I guess is a Midwest thing, though because, I’ve never met anyone from a state other than Ohio, Michigan or Indiana who knows how to play the game. One night during my Freshman year of college I sat around with some friends–two of whom were from Ohio even–and tried teaching them the game to no avail. Either I was explaining it poorly (very possible, though liquor was definitely not involved, as some of you might be thinking) or they just didn’t care, whatever the reason, we quit and played something else. I haven’t bothered teaching anyone since then. After nearly 10 years of no euchre I ordered a video game version for my computer earlier this year and recently downloaded the Euchre Online app for my iPhone (I chose that one because it’s free). I still find myself sitting here, mindlessly playing euchre after a long day of baby-watching, work, cooking and doing dishes. It’s a great way to decompress.

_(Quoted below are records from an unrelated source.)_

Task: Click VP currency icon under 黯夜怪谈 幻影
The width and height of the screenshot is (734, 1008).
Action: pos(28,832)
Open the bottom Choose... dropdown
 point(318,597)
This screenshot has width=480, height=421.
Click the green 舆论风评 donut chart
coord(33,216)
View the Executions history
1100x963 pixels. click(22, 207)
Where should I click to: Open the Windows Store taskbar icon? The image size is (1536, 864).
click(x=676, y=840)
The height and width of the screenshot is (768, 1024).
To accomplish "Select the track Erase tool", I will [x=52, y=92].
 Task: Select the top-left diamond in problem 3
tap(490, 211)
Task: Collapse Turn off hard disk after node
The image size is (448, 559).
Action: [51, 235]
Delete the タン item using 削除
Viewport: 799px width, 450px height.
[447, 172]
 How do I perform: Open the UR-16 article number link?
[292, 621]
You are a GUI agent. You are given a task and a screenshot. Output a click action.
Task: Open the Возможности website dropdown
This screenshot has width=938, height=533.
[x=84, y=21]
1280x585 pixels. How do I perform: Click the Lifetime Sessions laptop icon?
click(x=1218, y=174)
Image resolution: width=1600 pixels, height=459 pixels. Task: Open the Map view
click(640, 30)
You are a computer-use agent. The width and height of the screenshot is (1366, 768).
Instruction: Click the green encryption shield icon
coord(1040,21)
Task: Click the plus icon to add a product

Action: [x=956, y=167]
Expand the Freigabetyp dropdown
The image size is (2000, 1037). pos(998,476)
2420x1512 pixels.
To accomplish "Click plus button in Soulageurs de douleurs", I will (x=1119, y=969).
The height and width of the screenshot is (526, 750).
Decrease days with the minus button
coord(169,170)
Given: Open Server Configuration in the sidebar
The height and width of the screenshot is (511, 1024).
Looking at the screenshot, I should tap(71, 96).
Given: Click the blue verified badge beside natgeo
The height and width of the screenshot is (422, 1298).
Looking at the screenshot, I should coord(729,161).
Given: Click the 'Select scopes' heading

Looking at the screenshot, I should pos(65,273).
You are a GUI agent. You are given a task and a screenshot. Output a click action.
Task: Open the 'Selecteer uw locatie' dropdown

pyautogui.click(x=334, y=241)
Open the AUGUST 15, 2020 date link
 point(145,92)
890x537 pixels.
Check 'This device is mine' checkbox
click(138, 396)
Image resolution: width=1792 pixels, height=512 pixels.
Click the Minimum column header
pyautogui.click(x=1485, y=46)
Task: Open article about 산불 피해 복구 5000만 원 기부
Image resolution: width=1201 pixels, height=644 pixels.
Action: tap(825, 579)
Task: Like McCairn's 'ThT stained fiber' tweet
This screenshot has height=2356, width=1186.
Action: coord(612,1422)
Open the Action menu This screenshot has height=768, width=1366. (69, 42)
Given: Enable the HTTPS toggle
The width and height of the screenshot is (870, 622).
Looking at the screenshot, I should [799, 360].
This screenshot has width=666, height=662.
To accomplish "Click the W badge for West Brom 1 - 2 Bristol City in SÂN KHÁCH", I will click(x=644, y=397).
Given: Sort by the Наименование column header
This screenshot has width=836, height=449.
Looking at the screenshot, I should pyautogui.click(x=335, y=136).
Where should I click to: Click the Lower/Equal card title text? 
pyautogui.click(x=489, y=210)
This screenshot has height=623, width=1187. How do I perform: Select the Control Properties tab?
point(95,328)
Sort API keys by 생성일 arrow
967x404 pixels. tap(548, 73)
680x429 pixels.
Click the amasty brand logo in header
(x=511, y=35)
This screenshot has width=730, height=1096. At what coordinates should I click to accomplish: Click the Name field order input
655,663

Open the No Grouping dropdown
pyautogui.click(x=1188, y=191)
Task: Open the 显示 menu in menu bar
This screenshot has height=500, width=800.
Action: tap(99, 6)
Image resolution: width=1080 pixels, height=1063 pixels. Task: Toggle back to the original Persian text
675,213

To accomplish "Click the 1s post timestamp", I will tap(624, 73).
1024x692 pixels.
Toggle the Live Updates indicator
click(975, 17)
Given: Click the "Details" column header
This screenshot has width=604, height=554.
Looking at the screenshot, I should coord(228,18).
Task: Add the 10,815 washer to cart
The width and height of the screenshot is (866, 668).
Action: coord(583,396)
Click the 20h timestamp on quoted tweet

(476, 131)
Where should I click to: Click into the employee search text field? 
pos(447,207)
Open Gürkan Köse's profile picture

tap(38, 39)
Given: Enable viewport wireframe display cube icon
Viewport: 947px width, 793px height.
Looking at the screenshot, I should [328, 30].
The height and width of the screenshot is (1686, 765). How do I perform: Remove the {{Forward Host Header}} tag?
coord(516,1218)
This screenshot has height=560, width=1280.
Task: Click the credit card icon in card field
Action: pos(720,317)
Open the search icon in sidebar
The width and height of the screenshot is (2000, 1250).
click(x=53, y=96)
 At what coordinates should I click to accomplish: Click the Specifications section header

The post could easily end here, but I’m going to attempt to explain how the game is played. If you’re interested, hit the jump!Right off the bat, you’ve got to get yourself a euchre deck that consists of the 9 through Ace cards of all four suits. You can actually buy euchre-specific decks, but that just seems lazy to me. We also had the 4 and 6 of a red and black suit for score keeping, though I’m not sure if the suit itself matters (I’m going by what I was taught, I’m sure there’s plenty of variations out there). I’ll get to scoring later. Mix all the non score cards together and shuffle them up. Also, euchre is a game played with a partner. You guys sit diagonally across from one another while your opponents do the same. You’re not allowed to communicate with your partner, though I’ve known players who partner up often to work out signals with one another. Technically this is illegal and called Table Talk.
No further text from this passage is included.